Trust is an edge, not vertex, property
I've been too passive for a very long time. It's time for me to come out of my self-imposed hibernation and talk about things I really love talking about. Earlier this year, I moved out of Nokia Research Center, and joined a wonderful startup called Lookout Mobile Security, where I work as a software engineer. (Lookout is probably one of the few security companies that has got usability and security right.) Although, I'm no longer doing active research, I do try to keep up with the research community as best as I can (old habits die hard as you know 
).
To kick things off, let's talk about the issue of trust. DigiNotar, a dutch Certification Authority, was recently hacked into issuing as many as 200 fraudulent SSL and EV-SSL (OV) Certificates, including fake certificates for Gmail, Yahoo, Mozilla, and Tor. Every time an incident like this occurs, the Internet gets abuzz with proposals and counter proposals on how to replace CAs with either a web-of-trust model, or with new perspectives
on how to make PKI more "distributed," (i.e., a SSH style leap-of-faith authentication, augmented with distributed SSL Observatories). Lost in this mechanism debate, however, is the real conceptual issue of what trust is, and what does it mean for end-host authentication.
The traditional view of trust is that it's a property of a vertex. That is, in the interconnection graph between humans, machines, organizations, etc., (please see figure on right; renders properly in Safari!), trust is inherently a property of the vertex itself. We assume that a person, a certificate, or an organization is inherently trustworthy—in isolation! It's this notion of trust that's the foundation of PKI, that relies on granting certificates to named entities, as opposed to interaction between entities.
In reality, trust is really an accumulated measure of expectation fulfillment between vertices.
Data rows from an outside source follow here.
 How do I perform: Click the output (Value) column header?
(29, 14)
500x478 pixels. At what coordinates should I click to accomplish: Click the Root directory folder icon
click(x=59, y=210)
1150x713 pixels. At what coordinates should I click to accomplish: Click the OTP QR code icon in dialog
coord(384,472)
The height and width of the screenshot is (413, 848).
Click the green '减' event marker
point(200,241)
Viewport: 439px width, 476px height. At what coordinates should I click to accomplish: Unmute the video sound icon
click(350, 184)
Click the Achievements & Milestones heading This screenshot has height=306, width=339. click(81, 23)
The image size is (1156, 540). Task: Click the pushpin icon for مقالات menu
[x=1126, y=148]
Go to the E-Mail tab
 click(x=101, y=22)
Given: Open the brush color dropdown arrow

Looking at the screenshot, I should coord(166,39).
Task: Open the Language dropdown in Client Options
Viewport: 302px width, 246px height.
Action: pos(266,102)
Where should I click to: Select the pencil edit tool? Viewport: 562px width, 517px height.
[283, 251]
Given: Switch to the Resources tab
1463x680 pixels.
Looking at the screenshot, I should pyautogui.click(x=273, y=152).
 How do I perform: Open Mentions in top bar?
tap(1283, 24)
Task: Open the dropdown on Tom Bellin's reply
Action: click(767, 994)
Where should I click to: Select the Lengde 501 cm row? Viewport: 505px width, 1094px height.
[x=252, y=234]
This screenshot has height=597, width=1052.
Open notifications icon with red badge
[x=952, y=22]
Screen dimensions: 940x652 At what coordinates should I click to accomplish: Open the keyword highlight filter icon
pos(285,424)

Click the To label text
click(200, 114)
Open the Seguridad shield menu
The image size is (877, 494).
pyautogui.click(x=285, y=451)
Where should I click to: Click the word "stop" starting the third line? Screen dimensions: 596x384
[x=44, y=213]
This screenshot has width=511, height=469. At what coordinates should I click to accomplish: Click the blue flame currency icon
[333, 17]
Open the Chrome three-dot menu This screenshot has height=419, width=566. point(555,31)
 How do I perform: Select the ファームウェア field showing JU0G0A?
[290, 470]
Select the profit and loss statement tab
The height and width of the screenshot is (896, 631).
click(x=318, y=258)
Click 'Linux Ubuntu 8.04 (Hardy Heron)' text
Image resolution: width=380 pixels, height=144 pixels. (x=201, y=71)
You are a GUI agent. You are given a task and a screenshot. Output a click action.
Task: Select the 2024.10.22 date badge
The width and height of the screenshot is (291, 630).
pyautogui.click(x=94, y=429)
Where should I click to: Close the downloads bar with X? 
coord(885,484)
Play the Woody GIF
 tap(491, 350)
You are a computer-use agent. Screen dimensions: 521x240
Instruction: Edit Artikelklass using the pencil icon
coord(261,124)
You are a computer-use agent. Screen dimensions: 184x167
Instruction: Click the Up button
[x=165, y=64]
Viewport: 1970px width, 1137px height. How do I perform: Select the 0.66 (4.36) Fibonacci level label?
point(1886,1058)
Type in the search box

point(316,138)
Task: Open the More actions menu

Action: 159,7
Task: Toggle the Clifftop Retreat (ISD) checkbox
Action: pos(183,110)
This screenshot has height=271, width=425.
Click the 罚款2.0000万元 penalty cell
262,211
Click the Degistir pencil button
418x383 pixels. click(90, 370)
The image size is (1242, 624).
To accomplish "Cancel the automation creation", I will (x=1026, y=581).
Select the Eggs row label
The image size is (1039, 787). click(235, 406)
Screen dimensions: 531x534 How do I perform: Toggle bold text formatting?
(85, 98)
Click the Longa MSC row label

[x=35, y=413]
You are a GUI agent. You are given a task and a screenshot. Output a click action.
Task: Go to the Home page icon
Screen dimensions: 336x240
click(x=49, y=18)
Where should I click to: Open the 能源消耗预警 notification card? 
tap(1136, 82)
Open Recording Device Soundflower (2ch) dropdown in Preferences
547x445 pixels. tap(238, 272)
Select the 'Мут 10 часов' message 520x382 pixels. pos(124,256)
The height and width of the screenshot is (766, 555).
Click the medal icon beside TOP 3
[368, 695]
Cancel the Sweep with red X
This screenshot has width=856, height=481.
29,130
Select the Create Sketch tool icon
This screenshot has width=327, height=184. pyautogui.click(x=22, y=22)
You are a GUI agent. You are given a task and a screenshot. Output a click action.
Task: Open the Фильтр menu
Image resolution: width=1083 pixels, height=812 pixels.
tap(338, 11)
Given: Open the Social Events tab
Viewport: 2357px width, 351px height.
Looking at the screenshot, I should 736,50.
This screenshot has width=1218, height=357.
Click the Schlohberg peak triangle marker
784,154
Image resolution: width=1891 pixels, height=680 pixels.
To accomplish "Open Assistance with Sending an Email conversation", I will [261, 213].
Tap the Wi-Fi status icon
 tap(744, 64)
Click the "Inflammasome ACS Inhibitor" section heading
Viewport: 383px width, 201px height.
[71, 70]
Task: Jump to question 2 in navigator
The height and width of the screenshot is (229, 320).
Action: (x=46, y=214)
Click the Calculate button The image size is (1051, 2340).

That is, a user is trustworthy because of the way she interacts with others and never—a categorical never—an inherent property of the vertex (person) itself. Therefore, IMHO, the first step towards solving the PKI problem is to find ways to make inferences about vertices based on the information present in the edges. In fact, many systems outside the realm of cryptographic security, explicitly make use of edge-properties to make inferences about the trustworthiness of a vertex. A good example is the PageRank algorithm which, in contrast to TFIDF—a vertex only algorithm—uses link-structure to find relevant (i.e., trustworthy) web-sites.
You could argue that the web-of-trust model already takes edge interactions into account, and therefore already does what I'm suggesting. After all, in PGP, don't individuals accept or reject keys on the basis of their own interaction with others? (Personally, I have not met one single PGP/GPG user who has ever rejected a key! But that could be because I don't interact with too many people )
Granted, the web-of-trust model does a better job than PKI in deciding who to trust, yet it still relies on an ad-hoc selection of vertices called "trusted introducers" to make trust decisions. In my personal opinion, what is needed is an independent algorithmic means to make inferences about all vertices based on edge properties (similar to computing the first dominant EigenVector of the entire Web Graph derived adjacency matrix in PageRank). In other words, you don't (and shouldn't) get to pick who is trustworthy or not; you only get to interact with others—and the system computes the trustworthiness of each vertex on the basis of these edge interactions. Fair enough?
The second issue is that trust is never static. PKI (X509, to be precise) addresses the dynamic nature of trust by its "Not Before" and "Not After" fields and by issuing Certificate Revocation Lists. Both these approaches are too coarse grained, and do not capture the moment to moment varying nature of trust. A good authentication system will dynamically update its trust measure as interaction between vertices evolve, and will not depend on a handful of entities in the system.
Finally, trust and identity should not be separated from one other. In X509, what you verify is the signature(s) and what you trust is the private key, by association. The identity in the certificate, however, is really just a blob of data added on as an afterthought. If we look at the physical world, however, trust and identity are inextricably interlinked. For example, regardless of what name a person assumes, the legal system still treats a "natural person" on the basis of her behavior, not just her name. Treating identity separate from trust inherently opens doors for numerous forms of attacks. In fact, this is one of the reasons why Identity Based Encryption algorithms are quite interesting, even though they are currently not practical on a global scale (current IBE systems require a global namespace and a global KDC, which are not practical at the Internet scale).
Although it's a lot of fun analyzing new ways of augmenting PKI, I also believe that PKI and X509 are here to stay! The complexities of overhauling it are immense and the ROI too little.